According to the (HIBP) website, it was discovered that there is a new huge cache of breached email addresses and passwords circulating among criminals.
The cache, named “Collection #1”, is very worrying as it consists of 87GB worth of data given it has 12,000 files and 1.16 billion unique combinations of email addresses and passwords. After cleaning up the data, it was reckoned that 773 million email addresses were unique, as were 21 million of the passwords.
According to HIPB, the breach was discovered by several people on the MEGA cloud service being advertised as a collection made up of over 2,000 individual data breaches stretching back some time. It is not yet clear as who has the data yet but the fact that it is being advertised and discussed on a criminal forum, in theory almost anyone visiting that source, then it is criminals who have the data.

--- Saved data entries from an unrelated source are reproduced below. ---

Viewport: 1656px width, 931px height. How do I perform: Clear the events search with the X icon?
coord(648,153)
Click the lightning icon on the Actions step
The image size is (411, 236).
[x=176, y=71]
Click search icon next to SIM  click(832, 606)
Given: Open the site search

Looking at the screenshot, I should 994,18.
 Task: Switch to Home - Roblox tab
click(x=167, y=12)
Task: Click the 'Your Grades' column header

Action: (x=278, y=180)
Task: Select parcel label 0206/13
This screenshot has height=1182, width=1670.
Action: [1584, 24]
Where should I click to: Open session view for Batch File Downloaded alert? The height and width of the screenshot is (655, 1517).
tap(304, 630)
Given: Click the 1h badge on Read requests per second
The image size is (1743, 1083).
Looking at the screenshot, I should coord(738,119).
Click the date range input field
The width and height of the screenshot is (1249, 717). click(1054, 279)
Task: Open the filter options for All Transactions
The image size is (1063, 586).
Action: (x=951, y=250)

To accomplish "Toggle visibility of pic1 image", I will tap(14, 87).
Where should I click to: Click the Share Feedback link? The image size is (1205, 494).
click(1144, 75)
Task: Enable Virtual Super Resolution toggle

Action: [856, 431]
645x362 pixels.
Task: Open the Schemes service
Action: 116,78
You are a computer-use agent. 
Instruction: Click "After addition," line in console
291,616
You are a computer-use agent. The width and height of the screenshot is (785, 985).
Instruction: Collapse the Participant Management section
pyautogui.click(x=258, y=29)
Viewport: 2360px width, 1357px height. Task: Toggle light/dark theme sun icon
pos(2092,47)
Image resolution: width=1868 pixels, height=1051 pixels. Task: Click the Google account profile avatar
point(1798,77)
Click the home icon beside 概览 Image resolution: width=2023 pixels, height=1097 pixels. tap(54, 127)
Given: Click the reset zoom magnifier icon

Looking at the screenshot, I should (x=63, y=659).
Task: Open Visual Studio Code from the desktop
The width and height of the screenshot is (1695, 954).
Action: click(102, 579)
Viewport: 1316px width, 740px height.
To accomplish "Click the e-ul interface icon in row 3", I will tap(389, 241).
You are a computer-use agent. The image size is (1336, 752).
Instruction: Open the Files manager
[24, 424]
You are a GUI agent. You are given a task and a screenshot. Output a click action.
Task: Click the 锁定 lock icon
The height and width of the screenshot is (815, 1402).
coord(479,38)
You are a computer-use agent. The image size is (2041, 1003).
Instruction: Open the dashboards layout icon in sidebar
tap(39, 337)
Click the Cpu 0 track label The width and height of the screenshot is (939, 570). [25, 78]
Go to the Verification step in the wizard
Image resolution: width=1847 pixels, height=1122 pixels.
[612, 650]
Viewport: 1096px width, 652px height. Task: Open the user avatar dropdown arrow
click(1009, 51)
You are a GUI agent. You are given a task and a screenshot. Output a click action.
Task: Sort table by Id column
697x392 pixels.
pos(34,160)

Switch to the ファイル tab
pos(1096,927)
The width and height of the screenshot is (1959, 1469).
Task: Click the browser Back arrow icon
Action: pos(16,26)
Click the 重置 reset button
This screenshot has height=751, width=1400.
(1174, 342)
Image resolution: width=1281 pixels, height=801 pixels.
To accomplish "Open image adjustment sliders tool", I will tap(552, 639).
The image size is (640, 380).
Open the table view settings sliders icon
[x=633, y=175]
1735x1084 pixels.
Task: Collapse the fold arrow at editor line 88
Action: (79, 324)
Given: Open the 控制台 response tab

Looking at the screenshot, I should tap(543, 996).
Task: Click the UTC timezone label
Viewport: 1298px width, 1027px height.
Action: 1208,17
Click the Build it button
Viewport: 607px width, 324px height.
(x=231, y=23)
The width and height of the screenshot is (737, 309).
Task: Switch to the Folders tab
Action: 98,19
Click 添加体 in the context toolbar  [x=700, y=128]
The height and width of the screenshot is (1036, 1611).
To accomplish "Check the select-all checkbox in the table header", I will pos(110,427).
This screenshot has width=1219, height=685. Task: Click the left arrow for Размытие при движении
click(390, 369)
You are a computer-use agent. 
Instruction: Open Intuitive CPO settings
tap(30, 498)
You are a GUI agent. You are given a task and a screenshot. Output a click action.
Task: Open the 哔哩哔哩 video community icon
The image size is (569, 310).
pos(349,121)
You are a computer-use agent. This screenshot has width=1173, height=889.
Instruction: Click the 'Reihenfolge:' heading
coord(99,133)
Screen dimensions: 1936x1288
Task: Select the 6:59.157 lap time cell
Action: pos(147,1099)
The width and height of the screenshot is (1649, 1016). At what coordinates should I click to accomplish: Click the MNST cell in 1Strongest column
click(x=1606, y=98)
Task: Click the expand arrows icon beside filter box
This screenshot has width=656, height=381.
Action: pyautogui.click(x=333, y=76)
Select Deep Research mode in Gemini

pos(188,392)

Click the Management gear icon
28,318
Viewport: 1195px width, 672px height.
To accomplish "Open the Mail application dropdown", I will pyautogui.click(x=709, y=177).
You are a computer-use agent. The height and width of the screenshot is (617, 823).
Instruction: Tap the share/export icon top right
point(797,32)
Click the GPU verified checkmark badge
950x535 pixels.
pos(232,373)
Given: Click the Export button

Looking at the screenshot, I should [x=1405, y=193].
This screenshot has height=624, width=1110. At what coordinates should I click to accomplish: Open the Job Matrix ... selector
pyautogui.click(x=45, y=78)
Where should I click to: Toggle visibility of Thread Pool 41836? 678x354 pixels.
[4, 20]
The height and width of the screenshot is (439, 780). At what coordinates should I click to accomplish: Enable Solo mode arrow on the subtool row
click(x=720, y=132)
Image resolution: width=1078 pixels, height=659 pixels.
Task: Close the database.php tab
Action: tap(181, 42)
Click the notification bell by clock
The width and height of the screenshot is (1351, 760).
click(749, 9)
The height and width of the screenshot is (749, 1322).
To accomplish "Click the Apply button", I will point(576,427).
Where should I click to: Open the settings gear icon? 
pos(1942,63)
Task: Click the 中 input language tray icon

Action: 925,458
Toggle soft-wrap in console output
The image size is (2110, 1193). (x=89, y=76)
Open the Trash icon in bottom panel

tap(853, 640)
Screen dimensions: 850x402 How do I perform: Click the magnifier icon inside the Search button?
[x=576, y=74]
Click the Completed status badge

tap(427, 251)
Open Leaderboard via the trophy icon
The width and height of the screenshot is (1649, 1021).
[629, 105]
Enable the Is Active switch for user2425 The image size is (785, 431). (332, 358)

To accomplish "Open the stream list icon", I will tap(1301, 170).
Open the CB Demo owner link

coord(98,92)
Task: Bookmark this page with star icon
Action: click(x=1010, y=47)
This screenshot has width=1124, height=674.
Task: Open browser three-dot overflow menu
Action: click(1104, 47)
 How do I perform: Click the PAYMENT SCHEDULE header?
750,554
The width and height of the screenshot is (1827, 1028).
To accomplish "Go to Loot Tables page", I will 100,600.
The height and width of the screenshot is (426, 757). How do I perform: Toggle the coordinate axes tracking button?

The guess is that the data was being marketed for automated credential stuffing in which credentials are entered on lots of other sites to see whether they’ve been re-used. Credential stuffing is not new of course but it’s become standard issue these days that’s if web credentials are stolen, they’ll be tried on other services at some point.
What to do?
If you have ever signed up to a forum many years ago you’ve long since forgotten about, but because it has subsequently been breached and you’ve been using that same password all over the place, then you’ve got a serious problem.
To check whether your email addresses are in this cache), run a search using HIBP. If your email address was found in a breach where passwords were also stolen, such as the massive LinkedIn breach in 2012, then change your password for that site, if you haven’t already. The sooner you change your password the better.
If you want to test if your go-to passwords have been involved in any breaches, HIBP has a search tool for that too – Pwned Passwords. You enter a password and the site tells you if it’s appeared in any breaches.
For example, Pwned Password search revealed the incredibly weak password ‘elvispresley’ has appeared 3,800 times in its database which means that anyone using it should use something else.